Updated

On this day, Feb. 14 …

1929: “The St. Valentine’s Day Massacre” - Seven members and associates of Chicago's North Side Gang are gunned down in a hail of bullets resembling a firing squad. Al Capone is widely believed to have ordered the hit but is never officially tied to the killings.

Also on this day:

  • 1876: Inventors Alexander Graham Bell and Elisha Gray apply separately for patents related to the telephone. (The U.S. Supreme Court eventually rules Bell the rightful inventor.)
  • 1913: Labor leader Jimmy Hoffa is born in Brazil, Ind.
  • 1920: The League of Women Voters is founded by Carrie Chapman Catt in Chicago during the convention of the National American Woman Suffrage Association.
  • 1931: The original "Dracula" film starring Bela Lugosi is released.
  • 1948: NASCAR holds its first race for modified stock cars on a 3.2 mile-course at Daytona Beach, Fla.
  • 1954: Sen.

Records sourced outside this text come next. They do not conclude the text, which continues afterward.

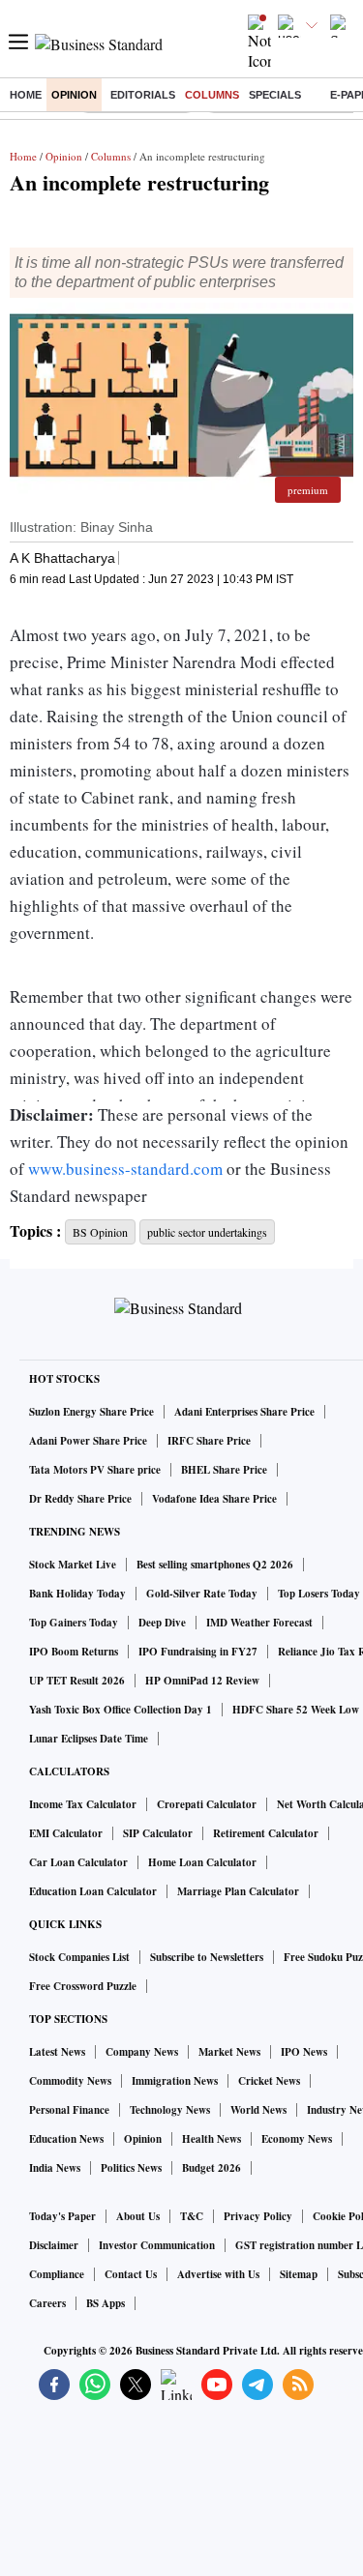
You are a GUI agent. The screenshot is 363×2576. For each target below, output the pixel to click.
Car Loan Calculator (78, 1862)
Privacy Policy (258, 2216)
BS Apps (105, 2303)
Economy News (296, 2139)
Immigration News (175, 2081)
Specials (275, 95)
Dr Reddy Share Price (80, 1499)
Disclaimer (53, 2245)
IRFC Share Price (209, 1441)
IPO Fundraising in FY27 (197, 1651)
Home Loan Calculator (202, 1862)
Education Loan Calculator (93, 1891)
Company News (142, 2052)
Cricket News (269, 2081)
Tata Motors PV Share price (95, 1470)
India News (54, 2168)
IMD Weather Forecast (259, 1622)
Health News (211, 2139)
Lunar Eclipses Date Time (88, 1738)
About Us (138, 2216)
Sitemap (299, 2274)
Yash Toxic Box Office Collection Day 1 (120, 1709)
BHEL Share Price (224, 1470)
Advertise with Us (218, 2274)
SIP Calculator (158, 1833)
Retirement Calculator (265, 1833)
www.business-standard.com (125, 1168)
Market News (229, 2052)
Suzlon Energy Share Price (91, 1412)
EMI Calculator (66, 1833)
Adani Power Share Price (88, 1441)
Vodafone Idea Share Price (214, 1499)
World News (258, 2110)
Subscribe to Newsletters (206, 1957)
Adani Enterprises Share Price (244, 1412)
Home (26, 95)
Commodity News (70, 2081)
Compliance (56, 2274)
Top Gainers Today (73, 1622)
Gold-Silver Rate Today (201, 1593)
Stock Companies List (79, 1957)
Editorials (142, 95)
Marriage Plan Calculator (238, 1891)
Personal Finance (69, 2110)
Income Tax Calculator (82, 1804)
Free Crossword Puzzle (82, 1986)
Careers (47, 2303)
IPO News (304, 2052)
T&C (191, 2216)
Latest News (57, 2052)
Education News (66, 2139)
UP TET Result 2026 (77, 1680)
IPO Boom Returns (73, 1651)
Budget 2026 (211, 2168)
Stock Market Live (72, 1564)
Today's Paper (62, 2216)
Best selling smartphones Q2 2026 (214, 1564)
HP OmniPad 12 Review (202, 1680)
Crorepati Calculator (207, 1804)
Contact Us (131, 2274)
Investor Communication (157, 2245)
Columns (212, 95)
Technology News (170, 2110)
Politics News (131, 2168)
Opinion (74, 95)
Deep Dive (162, 1622)
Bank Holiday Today (77, 1593)
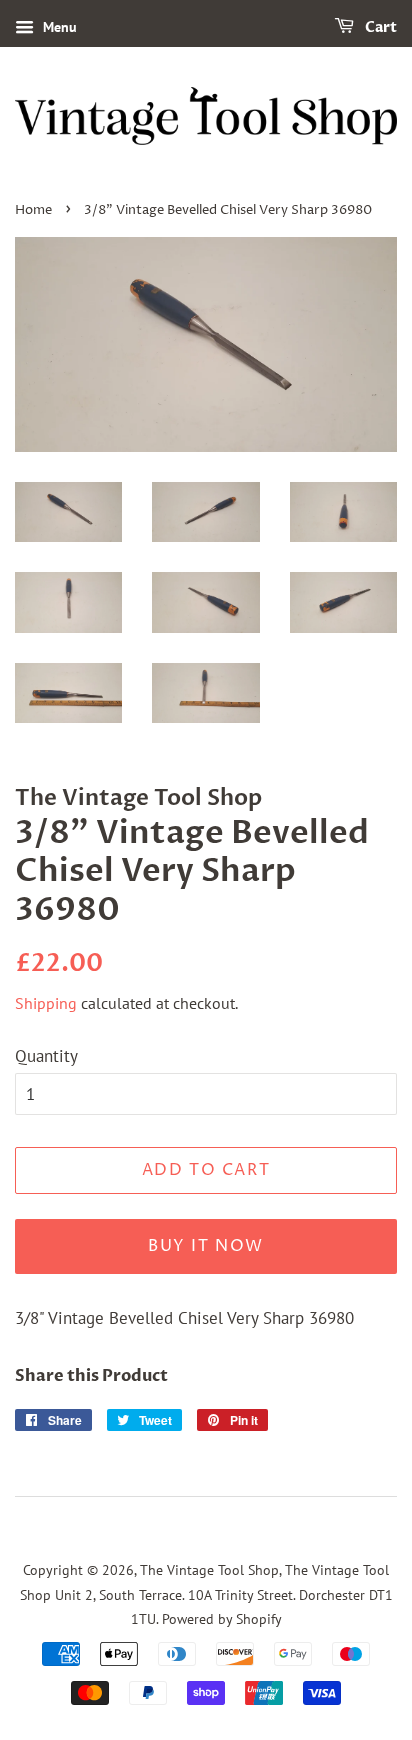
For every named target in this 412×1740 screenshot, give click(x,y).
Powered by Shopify (222, 1618)
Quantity (46, 1056)
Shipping (46, 1003)
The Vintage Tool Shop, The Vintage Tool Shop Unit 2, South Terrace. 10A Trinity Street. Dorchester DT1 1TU (206, 1594)
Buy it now (206, 1246)
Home (33, 210)
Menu (58, 27)
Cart (379, 27)
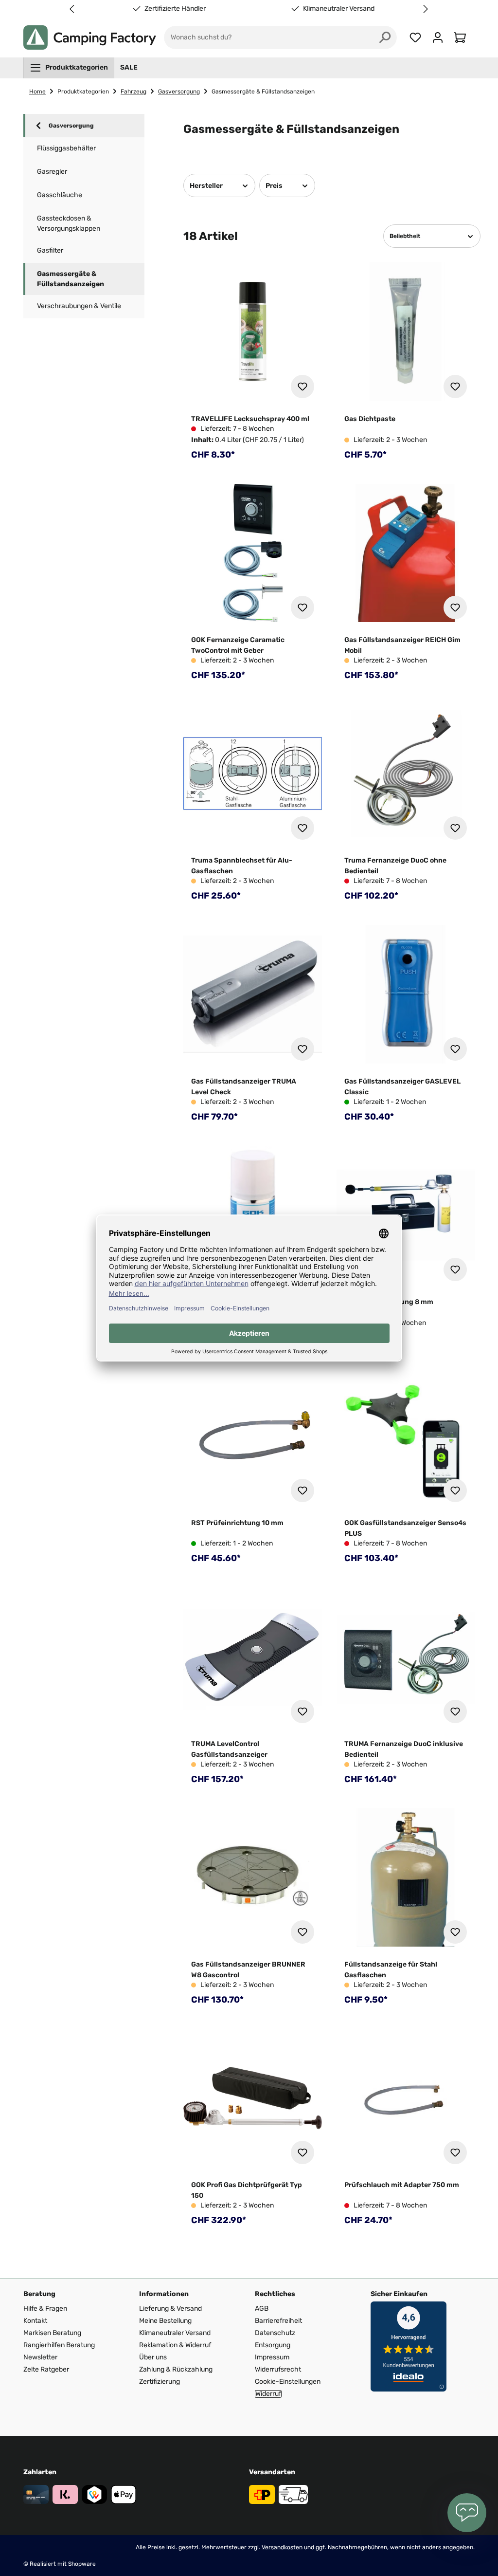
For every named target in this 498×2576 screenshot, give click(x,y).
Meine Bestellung (165, 2321)
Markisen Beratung (52, 2333)
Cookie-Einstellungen (287, 2381)
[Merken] (302, 386)
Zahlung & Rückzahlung (176, 2369)
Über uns (153, 2357)
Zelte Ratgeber (46, 2369)
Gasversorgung (71, 125)
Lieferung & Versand (170, 2308)
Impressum (272, 2357)
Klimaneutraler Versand (337, 9)
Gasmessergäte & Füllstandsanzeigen (70, 279)
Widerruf (268, 2394)
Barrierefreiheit (278, 2321)
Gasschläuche (59, 195)
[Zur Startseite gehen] (89, 37)
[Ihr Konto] (437, 37)
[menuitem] (69, 67)
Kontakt (35, 2321)
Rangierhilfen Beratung (59, 2345)
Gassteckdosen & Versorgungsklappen (68, 223)
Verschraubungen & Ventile (79, 306)
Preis (274, 186)
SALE (129, 67)
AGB (261, 2308)
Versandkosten (282, 2547)
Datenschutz (275, 2333)
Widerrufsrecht (278, 2369)
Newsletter (40, 2357)
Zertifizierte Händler (173, 9)
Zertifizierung (159, 2381)
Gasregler (52, 171)
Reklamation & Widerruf (175, 2345)
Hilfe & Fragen (45, 2308)
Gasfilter (50, 250)
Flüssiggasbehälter (66, 148)
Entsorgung (272, 2345)
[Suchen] (385, 37)
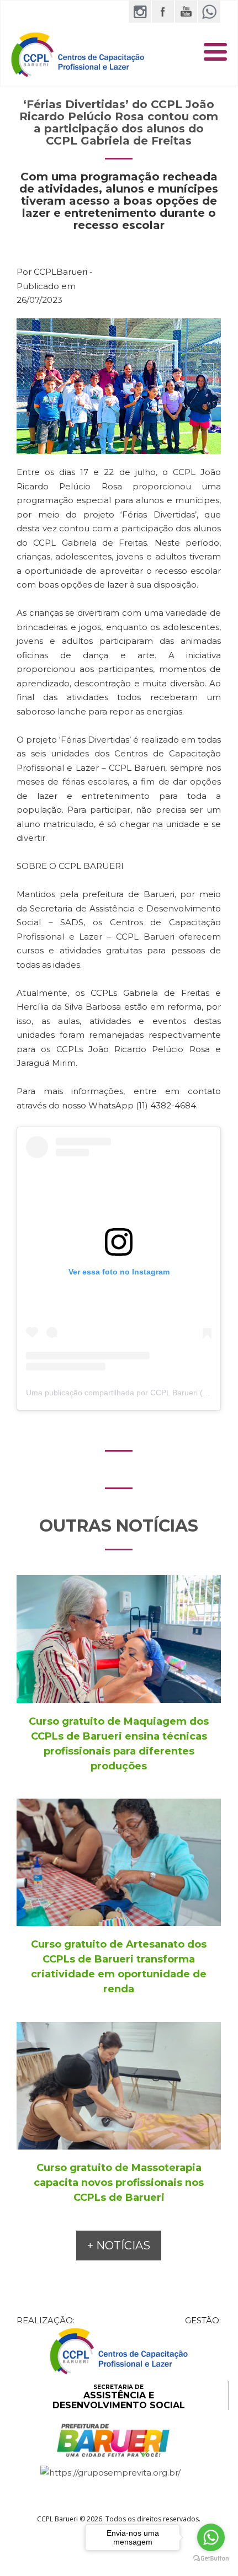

John F. Kennedy, D-Mass., appears on "Meet the Press" for the first time.
  • 1962: First Lady Jacqueline Kennedy gives a tour of the White House shown on television which 3 out of 4 Americans watch.
  • 1967: Aretha Franklin records her cover of Otis Redding’s “Respect” at Atlantic Records in New York City.
  • 1984: Great Britain's Jayne Torvill and Christopher Dean win the Olympic ice skating championship with the free dance performance of Ravel's "Bolero."
  • 1989: Ayatollah Ruhollah Khomeini, the first Supreme Leader of Iran, issues a death sentence on British writer Salman Rushdie for his authorship of the book "Satanic Verses."
  • 2005:  A terrorist bomb in West Beirut kills nine, including former Lebanese Prime Minister Rafik Hariri, in an apparent assassination.
  • 2013: Oscar Pistorius, who had recently competed in both the Olympics and Paralympics as a runner, is arrested over the shooting death of his model/actress girlfriend Reeva Steenkamp. (He is currently serving a 13-year prison term for culpable homicide.)
  • 2014: A federal judge in Virginia overturned the state's ban on gay marriage. This decision marks the first time that a gay marriage ban had been overturned in a Southern state.
  • 2018: A gunman identified as a former student opened fire with a semi-automatic rifle at Marjory Stoneman Douglas High School near Fort Lauderdale, Fla., killing 17 people in the nation’s deadliest school shooting since the attack in Newtown, Connecticut, more than five years earlier.
  • 2019: William Barr is sworn in for his second stint as U.S. attorney general.